*Aim of the task*. Give back the entries verbatim.

*Excerpted records*.
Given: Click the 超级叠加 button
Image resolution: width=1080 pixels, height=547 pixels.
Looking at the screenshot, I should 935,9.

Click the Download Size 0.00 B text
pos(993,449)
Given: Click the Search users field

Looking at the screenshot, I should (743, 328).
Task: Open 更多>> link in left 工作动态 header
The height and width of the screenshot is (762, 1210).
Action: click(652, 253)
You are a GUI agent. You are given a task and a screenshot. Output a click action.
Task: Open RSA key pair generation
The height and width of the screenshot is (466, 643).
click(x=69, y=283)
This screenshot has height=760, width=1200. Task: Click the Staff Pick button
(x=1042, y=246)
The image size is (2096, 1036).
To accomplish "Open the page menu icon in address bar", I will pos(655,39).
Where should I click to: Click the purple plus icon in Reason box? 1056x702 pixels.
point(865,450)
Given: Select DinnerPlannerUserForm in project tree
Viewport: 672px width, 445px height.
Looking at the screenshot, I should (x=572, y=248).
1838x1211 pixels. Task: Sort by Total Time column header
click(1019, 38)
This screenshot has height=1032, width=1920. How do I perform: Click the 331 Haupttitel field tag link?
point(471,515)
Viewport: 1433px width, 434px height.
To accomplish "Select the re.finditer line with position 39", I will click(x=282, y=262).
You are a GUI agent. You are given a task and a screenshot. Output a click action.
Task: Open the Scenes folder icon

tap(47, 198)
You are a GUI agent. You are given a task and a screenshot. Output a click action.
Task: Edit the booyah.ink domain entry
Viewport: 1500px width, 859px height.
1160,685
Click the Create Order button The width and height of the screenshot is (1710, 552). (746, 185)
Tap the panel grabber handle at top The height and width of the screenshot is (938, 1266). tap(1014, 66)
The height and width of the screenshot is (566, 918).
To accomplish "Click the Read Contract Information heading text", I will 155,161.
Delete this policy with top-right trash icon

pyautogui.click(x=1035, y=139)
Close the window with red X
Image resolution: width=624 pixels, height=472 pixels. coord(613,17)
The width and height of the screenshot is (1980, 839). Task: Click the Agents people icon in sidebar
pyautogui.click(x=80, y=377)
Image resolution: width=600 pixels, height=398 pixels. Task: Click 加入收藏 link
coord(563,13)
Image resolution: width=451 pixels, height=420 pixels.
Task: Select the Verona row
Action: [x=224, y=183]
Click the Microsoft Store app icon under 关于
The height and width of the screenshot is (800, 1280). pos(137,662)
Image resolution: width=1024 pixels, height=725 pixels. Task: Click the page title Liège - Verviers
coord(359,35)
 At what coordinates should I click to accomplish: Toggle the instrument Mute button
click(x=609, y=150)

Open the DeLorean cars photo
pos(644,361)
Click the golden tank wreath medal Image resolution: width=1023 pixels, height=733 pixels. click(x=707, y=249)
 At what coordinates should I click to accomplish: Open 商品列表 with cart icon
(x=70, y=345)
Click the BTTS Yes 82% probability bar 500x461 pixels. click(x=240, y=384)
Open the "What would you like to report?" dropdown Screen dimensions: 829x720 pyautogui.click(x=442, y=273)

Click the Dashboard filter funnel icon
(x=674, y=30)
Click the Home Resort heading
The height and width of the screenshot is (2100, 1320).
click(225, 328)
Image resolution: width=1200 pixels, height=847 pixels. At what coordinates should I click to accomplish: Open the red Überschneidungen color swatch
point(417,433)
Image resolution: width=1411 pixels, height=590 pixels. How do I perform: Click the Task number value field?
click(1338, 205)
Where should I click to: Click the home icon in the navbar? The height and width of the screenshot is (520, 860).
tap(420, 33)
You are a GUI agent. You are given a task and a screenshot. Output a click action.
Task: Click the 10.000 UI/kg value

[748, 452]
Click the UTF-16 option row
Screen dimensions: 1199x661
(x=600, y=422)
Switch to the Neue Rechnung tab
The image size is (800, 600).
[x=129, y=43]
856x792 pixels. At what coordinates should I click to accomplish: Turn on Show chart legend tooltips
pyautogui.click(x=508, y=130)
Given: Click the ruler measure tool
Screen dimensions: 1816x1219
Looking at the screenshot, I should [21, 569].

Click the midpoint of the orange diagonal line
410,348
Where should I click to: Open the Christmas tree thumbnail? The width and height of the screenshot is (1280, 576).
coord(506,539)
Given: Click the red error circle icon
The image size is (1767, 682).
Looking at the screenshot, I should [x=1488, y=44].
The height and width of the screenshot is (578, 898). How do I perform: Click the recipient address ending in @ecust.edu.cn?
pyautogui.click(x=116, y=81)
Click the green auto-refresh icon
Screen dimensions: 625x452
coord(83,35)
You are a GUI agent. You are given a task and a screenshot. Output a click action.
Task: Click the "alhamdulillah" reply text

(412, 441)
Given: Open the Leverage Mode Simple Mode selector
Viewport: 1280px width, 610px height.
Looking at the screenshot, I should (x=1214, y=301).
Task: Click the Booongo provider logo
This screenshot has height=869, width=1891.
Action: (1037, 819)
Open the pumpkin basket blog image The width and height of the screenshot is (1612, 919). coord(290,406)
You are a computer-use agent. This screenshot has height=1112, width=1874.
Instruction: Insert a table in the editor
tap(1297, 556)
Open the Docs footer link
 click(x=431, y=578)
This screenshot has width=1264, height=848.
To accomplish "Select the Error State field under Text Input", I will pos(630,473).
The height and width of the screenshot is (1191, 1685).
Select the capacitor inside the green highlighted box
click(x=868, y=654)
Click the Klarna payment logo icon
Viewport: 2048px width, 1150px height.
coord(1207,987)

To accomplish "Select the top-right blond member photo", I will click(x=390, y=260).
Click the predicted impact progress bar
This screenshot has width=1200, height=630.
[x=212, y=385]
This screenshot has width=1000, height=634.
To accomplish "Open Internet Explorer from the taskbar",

*Result for this task*.
Given: Click the 超级叠加 button
Image resolution: width=1080 pixels, height=547 pixels.
Looking at the screenshot, I should 935,9.

Click the Download Size 0.00 B text
pos(993,449)
Given: Click the Search users field

Looking at the screenshot, I should (743, 328).
Task: Open 更多>> link in left 工作动态 header
The height and width of the screenshot is (762, 1210).
Action: click(652, 253)
You are a GUI agent. You are given a task and a screenshot. Output a click action.
Task: Open RSA key pair generation
The height and width of the screenshot is (466, 643).
click(x=69, y=283)
This screenshot has height=760, width=1200. Task: Click the Staff Pick button
(x=1042, y=246)
The image size is (2096, 1036).
To accomplish "Open the page menu icon in address bar", I will pos(655,39).
Where should I click to: Click the purple plus icon in Reason box? 1056x702 pixels.
point(865,450)
Given: Select DinnerPlannerUserForm in project tree
Viewport: 672px width, 445px height.
Looking at the screenshot, I should (x=572, y=248).
1838x1211 pixels. Task: Sort by Total Time column header
click(1019, 38)
This screenshot has height=1032, width=1920. How do I perform: Click the 331 Haupttitel field tag link?
point(471,515)
Viewport: 1433px width, 434px height.
To accomplish "Select the re.finditer line with position 39", I will click(x=282, y=262).
You are a GUI agent. You are given a task and a screenshot. Output a click action.
Task: Open the Scenes folder icon

tap(47, 198)
You are a GUI agent. You are given a task and a screenshot. Output a click action.
Task: Edit the booyah.ink domain entry
Viewport: 1500px width, 859px height.
1160,685
Click the Create Order button The width and height of the screenshot is (1710, 552). (746, 185)
Tap the panel grabber handle at top The height and width of the screenshot is (938, 1266). tap(1014, 66)
The height and width of the screenshot is (566, 918).
To accomplish "Click the Read Contract Information heading text", I will 155,161.
Delete this policy with top-right trash icon

pyautogui.click(x=1035, y=139)
Close the window with red X
Image resolution: width=624 pixels, height=472 pixels. coord(613,17)
The width and height of the screenshot is (1980, 839). Task: Click the Agents people icon in sidebar
pyautogui.click(x=80, y=377)
Image resolution: width=600 pixels, height=398 pixels. Task: Click 加入收藏 link
coord(563,13)
Image resolution: width=451 pixels, height=420 pixels.
Task: Select the Verona row
Action: [x=224, y=183]
Click the Microsoft Store app icon under 关于
The height and width of the screenshot is (800, 1280). pos(137,662)
Image resolution: width=1024 pixels, height=725 pixels. Task: Click the page title Liège - Verviers
coord(359,35)
 At what coordinates should I click to accomplish: Toggle the instrument Mute button
click(x=609, y=150)

Open the DeLorean cars photo
pos(644,361)
Click the golden tank wreath medal Image resolution: width=1023 pixels, height=733 pixels. click(x=707, y=249)
 At what coordinates should I click to accomplish: Open 商品列表 with cart icon
(x=70, y=345)
Click the BTTS Yes 82% probability bar 500x461 pixels. click(x=240, y=384)
Open the "What would you like to report?" dropdown Screen dimensions: 829x720 pyautogui.click(x=442, y=273)

Click the Dashboard filter funnel icon
(x=674, y=30)
Click the Home Resort heading
The height and width of the screenshot is (2100, 1320).
click(225, 328)
Image resolution: width=1200 pixels, height=847 pixels. At what coordinates should I click to accomplish: Open the red Überschneidungen color swatch
point(417,433)
Image resolution: width=1411 pixels, height=590 pixels. How do I perform: Click the Task number value field?
click(1338, 205)
Where should I click to: Click the home icon in the navbar? The height and width of the screenshot is (520, 860).
tap(420, 33)
You are a GUI agent. You are given a task and a screenshot. Output a click action.
Task: Click the 10.000 UI/kg value

[748, 452]
Click the UTF-16 option row
Screen dimensions: 1199x661
(x=600, y=422)
Switch to the Neue Rechnung tab
The image size is (800, 600).
[x=129, y=43]
856x792 pixels. At what coordinates should I click to accomplish: Turn on Show chart legend tooltips
pyautogui.click(x=508, y=130)
Given: Click the ruler measure tool
Screen dimensions: 1816x1219
Looking at the screenshot, I should [21, 569].

Click the midpoint of the orange diagonal line
410,348
Where should I click to: Open the Christmas tree thumbnail? The width and height of the screenshot is (1280, 576).
coord(506,539)
Given: Click the red error circle icon
The image size is (1767, 682).
Looking at the screenshot, I should [x=1488, y=44].
The height and width of the screenshot is (578, 898). How do I perform: Click the recipient address ending in @ecust.edu.cn?
pyautogui.click(x=116, y=81)
Click the green auto-refresh icon
Screen dimensions: 625x452
coord(83,35)
You are a GUI agent. You are given a task and a screenshot. Output a click action.
Task: Click the "alhamdulillah" reply text

(412, 441)
Given: Open the Leverage Mode Simple Mode selector
Viewport: 1280px width, 610px height.
Looking at the screenshot, I should (x=1214, y=301).
Task: Click the Booongo provider logo
This screenshot has height=869, width=1891.
Action: (1037, 819)
Open the pumpkin basket blog image The width and height of the screenshot is (1612, 919). coord(290,406)
You are a computer-use agent. This screenshot has height=1112, width=1874.
Instruction: Insert a table in the editor
tap(1297, 556)
Open the Docs footer link
 click(x=431, y=578)
This screenshot has width=1264, height=848.
To accomplish "Select the Error State field under Text Input", I will pos(630,473).
The height and width of the screenshot is (1191, 1685).
Select the capacitor inside the green highlighted box
click(x=868, y=654)
Click the Klarna payment logo icon
Viewport: 2048px width, 1150px height.
coord(1207,987)

To accomplish "Select the top-right blond member photo", I will click(x=390, y=260).
Click the predicted impact progress bar
This screenshot has width=1200, height=630.
[x=212, y=385]
This screenshot has width=1000, height=634.
To accomplish "Open Internet Explorer from the taskbar",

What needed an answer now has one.